Instruct vs. Base Models

Instruct (or Chat) Models: Fine-tuned on instruction-following datasets. They understand prompts, answer questions, and converse like an assistant (e.g., Gemma-4-E4B-Instruct).
Base (or Foundation) Models: Trained only to predict the next word in a sentence (e.g., Gemma-4-E4B). They do not understand chat instructions and will repeatedly echo your prompt or output incoherent text.
Mona Requirement: Always use "Instruct" or "Chat" models. MonoClaw will not work with Base models.

Context Window (n_ctx)

What it is: The maximum number of tokens (words and code blocks) the model can read and remember in a single session.
MonoClaw Hard Invariant: MonoClaw requires a minimum context window of 64,000 (64K) tokens.
Setting Context in LM Studio:
1. Go to the local server settings on the right panel in LM Studio.
2. Under Hardware Settings / Context Window, set the value of n_ctx to 65536.
3. Ensure your downloaded model natively supports a high context window (e.g., Gemma 4 supports up to 256K context and Qwen 3.5 supports up to 128K context, making them ideal).
Memory Note: A larger context window reserves more memory for active session history (known as the KV Cache). Setting n_ctx to 64K will consume an additional 1.5GB to 2GB of RAM during active conversations, which is why choosing a Q4_K_M quantized Gemma 4 E4B or Qwen 3.5 8B model is critical to leaving enough memory headroom.
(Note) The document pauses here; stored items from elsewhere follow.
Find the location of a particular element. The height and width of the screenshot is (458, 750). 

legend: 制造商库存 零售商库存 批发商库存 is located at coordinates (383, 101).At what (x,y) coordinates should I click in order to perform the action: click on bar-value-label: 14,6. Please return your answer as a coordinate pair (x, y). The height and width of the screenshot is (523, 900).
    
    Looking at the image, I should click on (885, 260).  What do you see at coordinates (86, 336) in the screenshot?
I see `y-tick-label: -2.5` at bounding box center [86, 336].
5. Troubleshooting Local Connections

Error: "Out of Memory" or Slow Generation

Symptom: Model takes minutes to reply, or LM Studio crashes when loading.
Fix: You have exceeded your Mac's physical RAM. Close other desktop applications, unload the model, and download a smaller variant (e.g., transition from Q8_0 to Q4_K_M, or choose a 4.5B model like Gemma 4 E4B instead of a 14B model).
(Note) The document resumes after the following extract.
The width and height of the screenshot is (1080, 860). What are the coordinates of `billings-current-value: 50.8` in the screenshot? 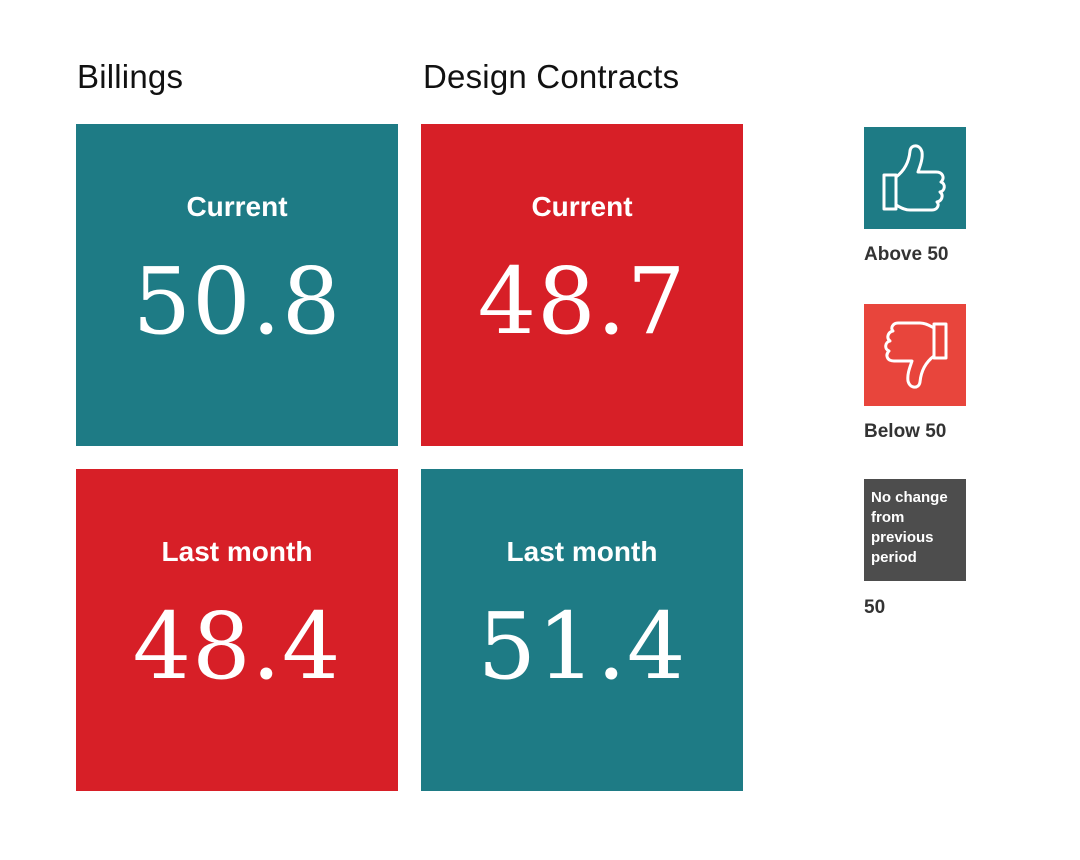 It's located at (237, 302).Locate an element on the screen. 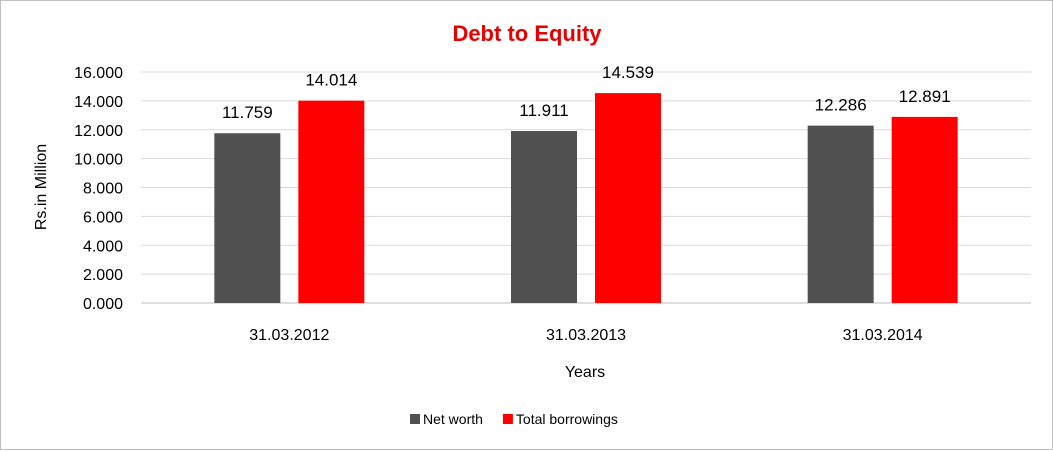  data-label: 12.891 is located at coordinates (925, 96).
Error: "Minimum context of 64K tokens required"

Symptom: MonoClaw rejects the connection during startup.
Fix: LM Studio's default server context is often set to 2048 or 4096. In LM Studio's right-hand configuration panel, search for Context Window or n_ctx and change it to 65536. Restart the server.

Error: "Connection Refused"

Symptom: MonoClaw cannot connect to the endpoint.
Fix: Ensure the local server is actively running in LM Studio. Double-check that the port in LM Studio matches the port in the MonoClaw configuration command (usually 1234 for LM Studio, whereas ollama defaults to 11434 and llama.cpp to 8080). You can test the server in your terminal by running:
```
curl http://localhost:1234/v1/models
```
If it returns a JSON list of loaded models, the server is running correctly.